(Beginning of The data)
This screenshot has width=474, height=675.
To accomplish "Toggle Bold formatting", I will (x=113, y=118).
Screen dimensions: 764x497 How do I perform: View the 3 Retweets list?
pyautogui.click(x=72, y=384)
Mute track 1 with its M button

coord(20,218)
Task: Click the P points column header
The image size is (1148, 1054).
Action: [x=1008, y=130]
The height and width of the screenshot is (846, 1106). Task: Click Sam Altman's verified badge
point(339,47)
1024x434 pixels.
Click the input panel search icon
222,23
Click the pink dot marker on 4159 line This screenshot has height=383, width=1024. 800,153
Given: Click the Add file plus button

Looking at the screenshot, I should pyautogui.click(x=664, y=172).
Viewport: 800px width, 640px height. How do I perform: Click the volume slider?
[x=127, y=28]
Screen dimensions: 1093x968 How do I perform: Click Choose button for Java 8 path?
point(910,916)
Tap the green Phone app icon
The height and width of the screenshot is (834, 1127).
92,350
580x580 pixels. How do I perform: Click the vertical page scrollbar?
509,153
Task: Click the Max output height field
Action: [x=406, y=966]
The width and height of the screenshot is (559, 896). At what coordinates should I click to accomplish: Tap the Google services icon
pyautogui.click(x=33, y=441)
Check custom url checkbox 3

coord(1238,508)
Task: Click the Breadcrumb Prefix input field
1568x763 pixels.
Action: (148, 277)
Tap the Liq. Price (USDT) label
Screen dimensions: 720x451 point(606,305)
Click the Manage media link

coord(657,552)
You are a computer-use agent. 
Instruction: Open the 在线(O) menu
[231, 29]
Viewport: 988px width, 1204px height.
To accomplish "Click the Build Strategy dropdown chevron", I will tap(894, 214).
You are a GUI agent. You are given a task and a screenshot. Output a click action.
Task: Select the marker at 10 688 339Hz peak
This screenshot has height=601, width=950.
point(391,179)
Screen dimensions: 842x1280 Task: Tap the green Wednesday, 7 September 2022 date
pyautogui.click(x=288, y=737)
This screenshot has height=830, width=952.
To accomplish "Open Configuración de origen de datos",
(End of The data)
* _Work instructions_: Check every line of the records, and copy the ones that hold the word "agent".

* _Task solution_:
You are a computer-use agent. 
You are a GUI agent. You are given a task and a screenshot. Output a click action.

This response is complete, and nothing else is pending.